As of Thursday, the Everett hospital was caring for more than 200 COVID patients, up from a previous high of about 138 in December 2020, according to a Providence spokesperson.
“For a facility with 600 beds, (that means) one in three patients have COVID, which is a number that is almost unimaginable,” he said.
Statewide, hospitals were caring for more than 2,300 coronavirus patients as of Thursday, though the number of new hospitalizations is down a bit, according to Cassie Sauer, CEO of the Washington State Hospital Association.
“We’re all crossing our fingers that that’s the beginning of a trend, not just a blip,” Sauer said Thursday morning.
Last week, the state confirmed it had surpassed a million confirmed coronavirus infections since the beginning of the pandemic — about 238,000 in the first year, then 867,000 in the second, reflecting the swift paces of delta and omicron.
More than 5 million Washingtonians, or 71.6% of the eligible population, have been fully vaccinated, though some pockets of the state, particularly in northeastern and southwestern Washington, are reporting that less than 40% of people have received both shots.
Meanwhile, COVID deaths slowly continue to tick up. The state is averaging 30 to 35 COVID deaths per day, a noticeable jump since mid-December, when about 12 to 20 people were dying every day, Sauer said. To date, more than 10,000 Washingtonians have died from COVID.
“I struggle to imagine the grief and heartache that they leave behind,” Sauer said. “There’s a lot about this pandemic that we can repair, but these deaths cannot be undone.”
Then and now
At Providence in Everett, feelings of constant stress are apparent in many hospital staffers, Diaz said. The grueling nature of working in health care now has pushed many of his co-workers to leave the profession — an understandable decision, he said.
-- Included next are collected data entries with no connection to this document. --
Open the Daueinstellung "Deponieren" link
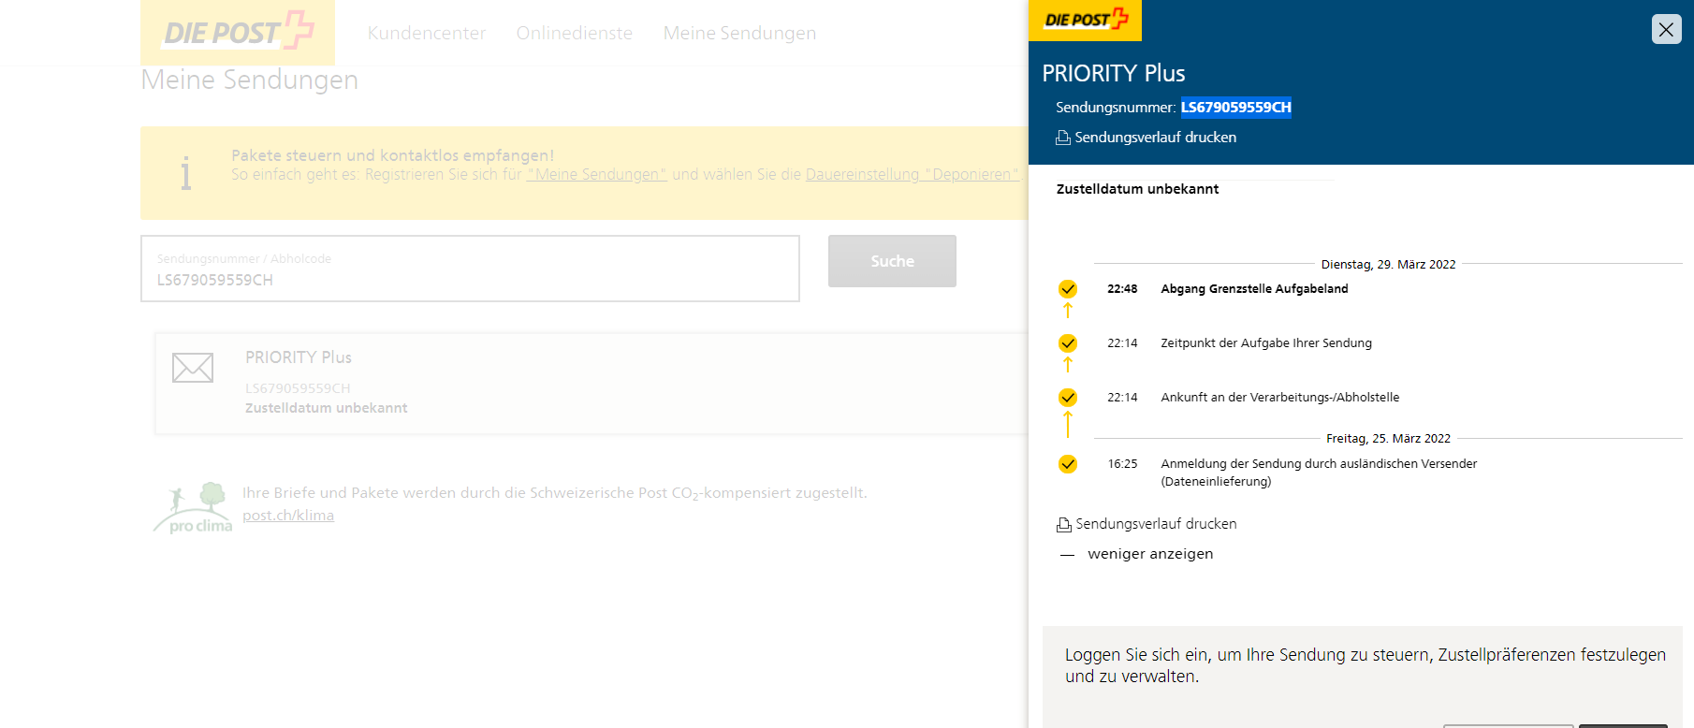Image resolution: width=1694 pixels, height=728 pixels. tap(912, 175)
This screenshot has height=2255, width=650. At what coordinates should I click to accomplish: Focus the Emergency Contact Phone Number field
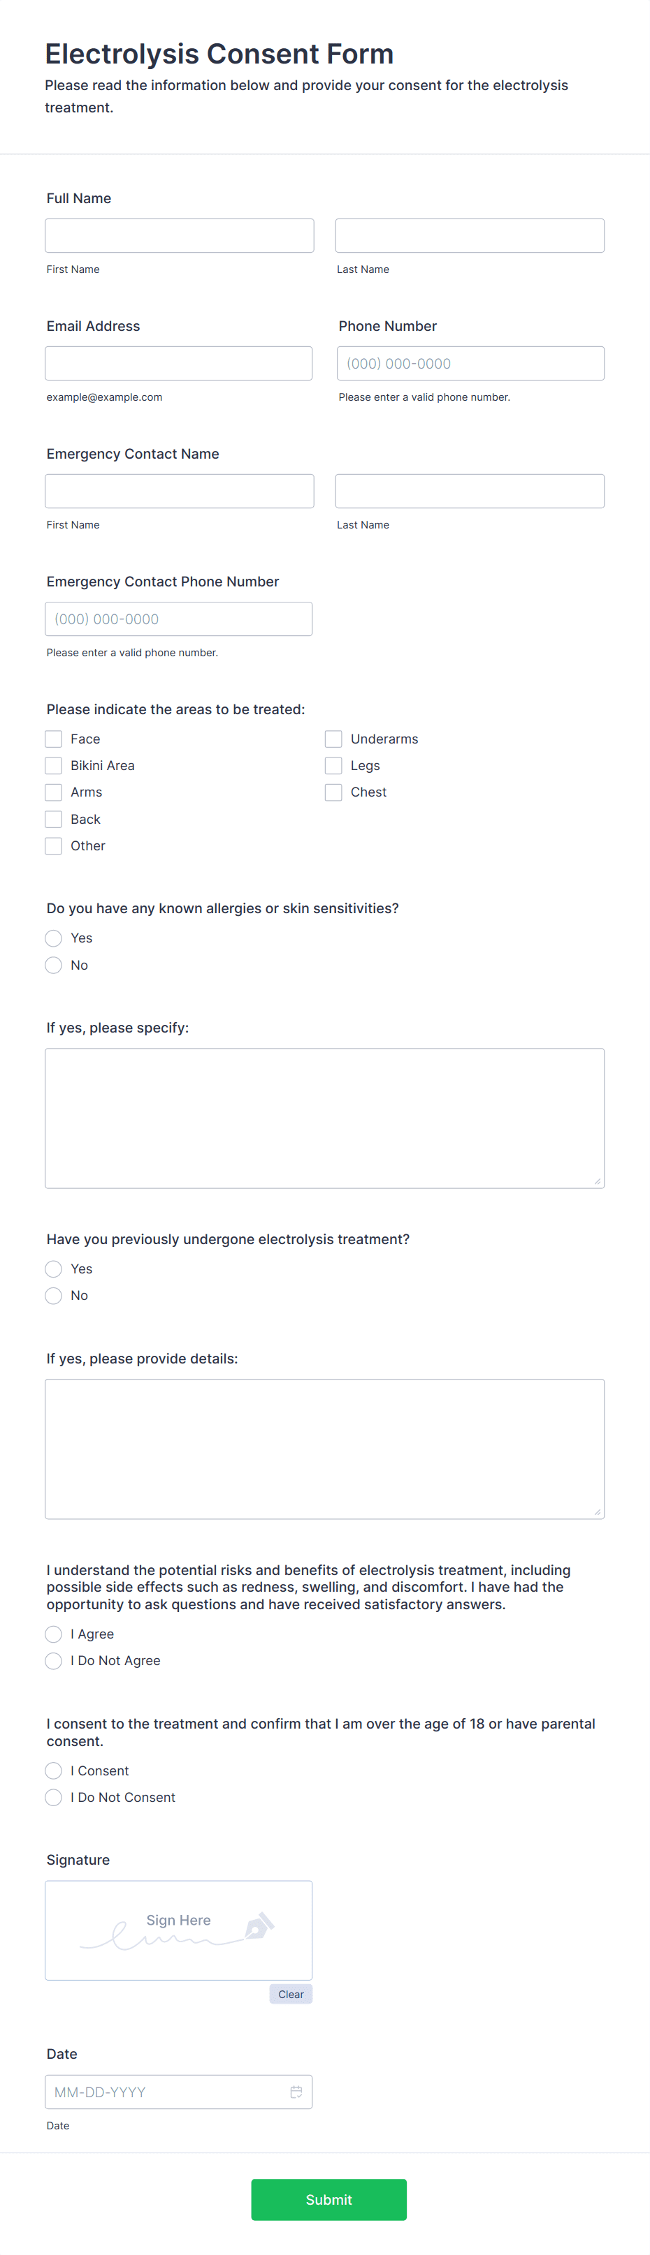coord(179,618)
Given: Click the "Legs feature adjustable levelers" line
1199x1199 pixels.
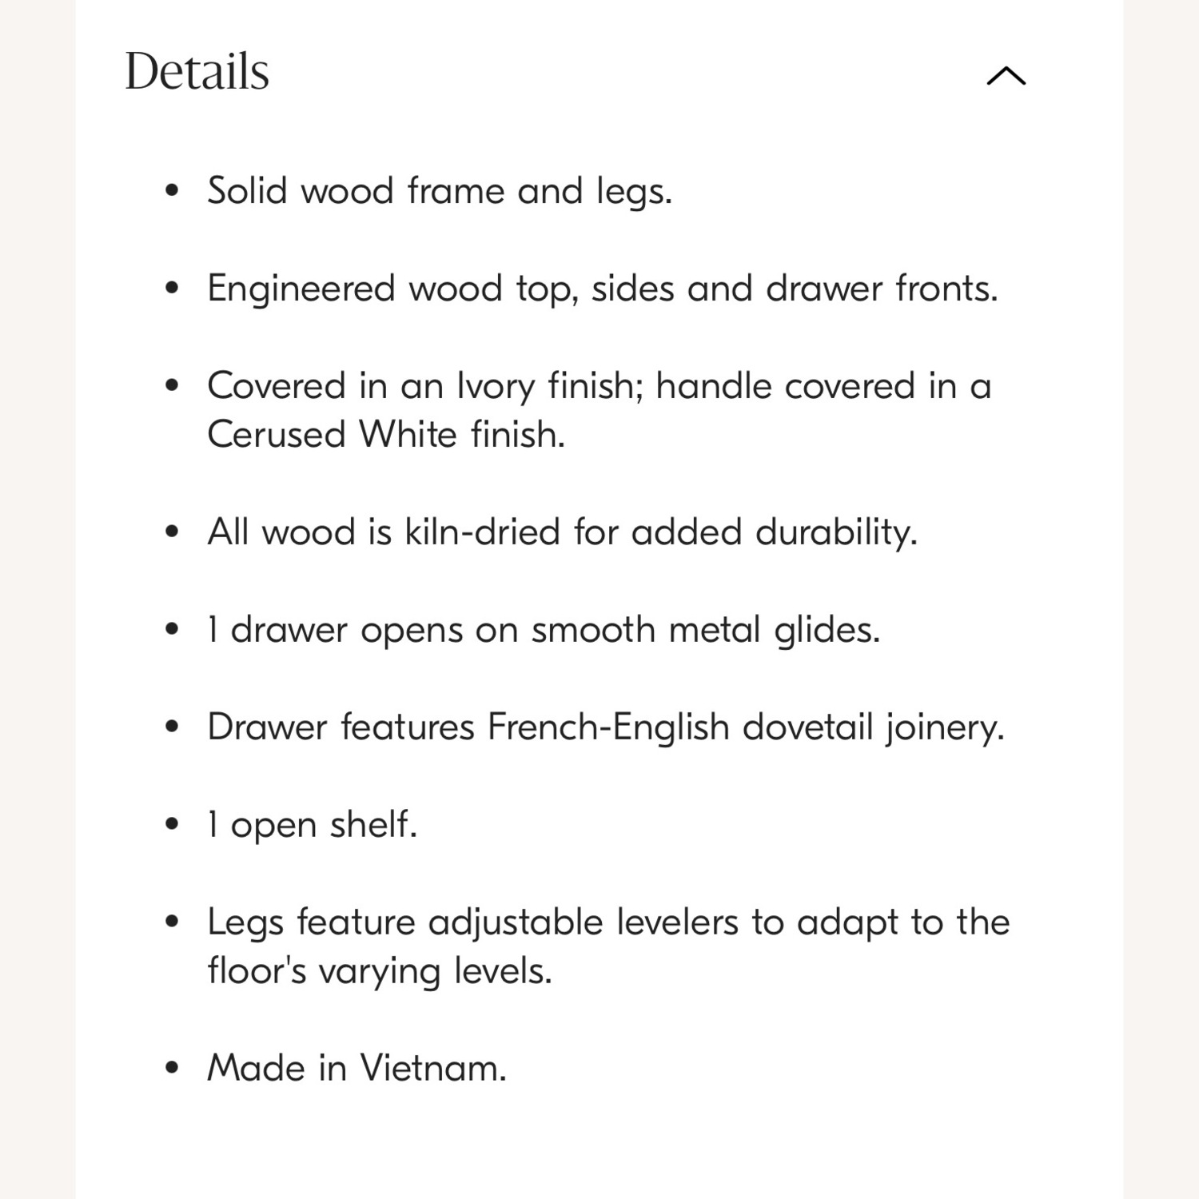Looking at the screenshot, I should click(x=608, y=922).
But there are still signs of optimism on the horizon, especially in comparison to where we started, Diaz said.
“Omicron is far more contagious than any other variant, so we’ve had to modify how we protect our staff with PPE, but overall the lessons we learned early on are still applicable today,” he said. “We have more effective treatments now, (and) a number of therapeutics that help people”
Remdesivir, an antiviral drug proven to reduce severe COVID infection, was approved by the Food and Drug Administration in late 2020 and in the past year has become widely used in hospitals to treat COVID patients. Monoclonal antibodies are also part of now routine COVID treatment in many health care systems, a supply the state stabilized last fall.
The FDA also approved two antiviral pills in late December, one made by Merck and one by Pfizer, that will likely improve global access to COVID therapy.
“There’s still a lot of learning to do, but we’ve come a long way in treatment,” Diaz said.
Still, high COVID hospitalization numbers, canceled surgeries and difficulties discharging patients continue to wear on staff, he said.
“A major issue for us, and all of Western Washington, is logjams in the hospital,” he said.
Like many other health care systems, Providence is struggling to discharge patients who have recovered from COVID or other illnesses but still need some type of care. Long-term care facilities are often either understaffed or lack enough beds to take discharged patients, so many are stuck in the hospital with nowhere to go.
Diaz said he’s also discouraged at the continued pushback against vaccines and booster shots in many parts of the country.
“I would’ve sort of expected the U.S. to come together and for the common good get everyone vaccinated,” he said. “I figured it would have been something considered patriotic.
“It’s surprising and the most disheartening that those beliefs are having such profound effects on our hospitals.”
Two years ago, no one knew where the pandemic would take us. Today, the uncertainty remains.